An easy, one-bowl recipe for light and crispy sourdough waffles using leftover sourdough discard. The batter can be made overnight or on the same day- it’s up to you!
Sourdough Waffles: quite possibly one of the best sourdough discard recipes from my book, Artisan Sourdough Made Simple. The flavors are incredible. Topped with fresh fruit, cinnamon-sugar and pillowy soft whipped cream, just one bite will transport you to weekend breakfast bliss! Leftover sourdough starter deepens the flavor and adds a beautiful, unique texture. These waffles are light, crisp and airy.
You will Need
Sourdough Waffle Batter
- Sourdough starter
- All purpose flour
- Baking powder
- Fine sea salt
- Fresh fruit
- Whipped cream
- Maple syrup
Making Sourdough Waffles: A Few Tips
- Use recently fed starter. Not all sourdough discard is created equal. It should smell fresh (not sour) for best flavor. Check out Sourdough Discard 101 for more info. It’s very helpful.
- Do not overcrowd the pan. Use 1/2 cup + a few spoonfuls of batter to fill the pan. If you add too much, the waffles will steam and become doughy. You want crispy sourdough waffles!
- Make it ahead. The batter can be made overnight or on the same day. Cooked waffles can be frozen.
- Don’t omit the baking powder. You might be wondering: do these waffles taste sour? No, they don’t. Baking powder is a magic ingredient. It neutralizes the acidity level.
Sourdough Waffle Variations
- Gluten Free: use a 1:1 all purpose GF flour. I recommend King Arthur Measure for Measure. It’s not gritty at all. You’ll also need a GF starter to make this recipe 100% gluten free.
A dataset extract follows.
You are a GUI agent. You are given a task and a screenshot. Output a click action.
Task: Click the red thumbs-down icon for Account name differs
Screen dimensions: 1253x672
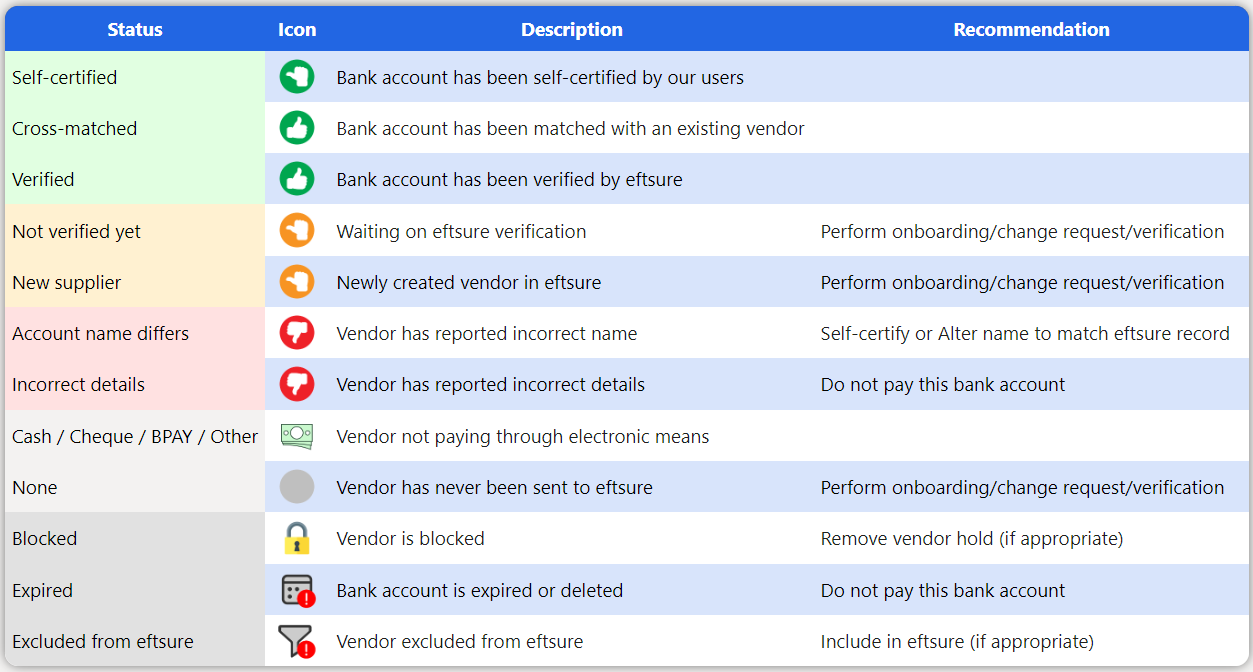click(x=297, y=333)
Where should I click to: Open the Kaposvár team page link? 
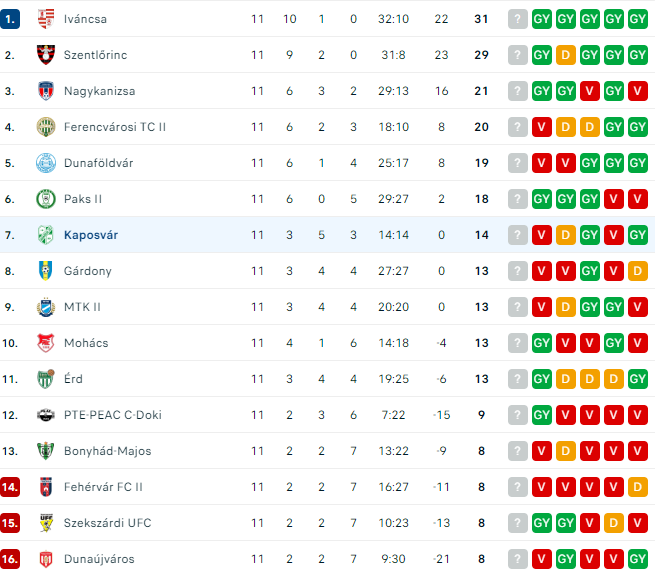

- Dairy Free: use plant milk (unsweetened vanilla almond milk is delicious) and swap out the butter for olive oil or vegan butter.
- Vegan: use the dairy free options above with an egg replacer.
More Sourdough Discard Recipes To TryPrint
Adapted from Artisan Sourdough Made Simple, these crispy, perfectly light cinnamon sugar sourdough waffles are the ultimate, homemade breakfast treat!
- 1/4 cup (50g) sugar
- 1 tsp (3g) cinnamon
- 1/2 cup (120g) leftover sourdough starter (see note below)
- 1 cup (240 ml) milk, whole, 2%, or plant milk of your choice, plus more as needed to thin out the batter
- 3 tbsp (42g) unsalted butter, melted, divided
- 1 large egg
- 1 cup (120g all purpose flour
- 1 tbsp (12 g) sugar
- 2 tsp (10g) baking powder
- 1/2 tsp fine sea salt
- Cooking spray, for coating
- 1 cup (165g) cubed pineapple
- Handful of mixed seasonal berries
- 1/4 cup (30g) coconut flakes, optional
- Pure maple syrup, to serve
- Combine the cinnamon and sugar in a shallow bowl.
- Preheat your waffle iron according to the manufacturer’s instructions.
- Add the leftover sourdough starter, milk, 2 tbsp (28g) of melted butter, and egg into a large bowl. Whisk well to combine.
- Add the flour, sugar, baking powder, and salt, and continue to whisk until smooth. If the batter seems too thick, add more milk as needed to thin out the texture. *Note: The amount of milk needed will depend on the consistency of your sourdough starter.
- Lightly coat the waffle iron with cooking spray. Ladle some of the batter into the pan (don’t overfill; if will be a huge mess!). Cook for 3-5 minutes or until golden and crisp.
- Transfer to a cutting board and brush lightly with some of the remaining melted butter.
- Press the waffle into the cinnamon sugar to coat on both sides. Repeat to cook the rest of the waffles.
- To serve, top your waffles with the fresh fruit of your choice and coconut flakes, if using. Enjoy with sweet maple syrup on the side!
For best results, use a 100% hydration starter fed with equal parts flour and water by weight. Its batter-like texture is the perfect match for these sourdough waffles. If you’re using a thicker, low hydration starter you might have to adjust the overall liquid in this recipe.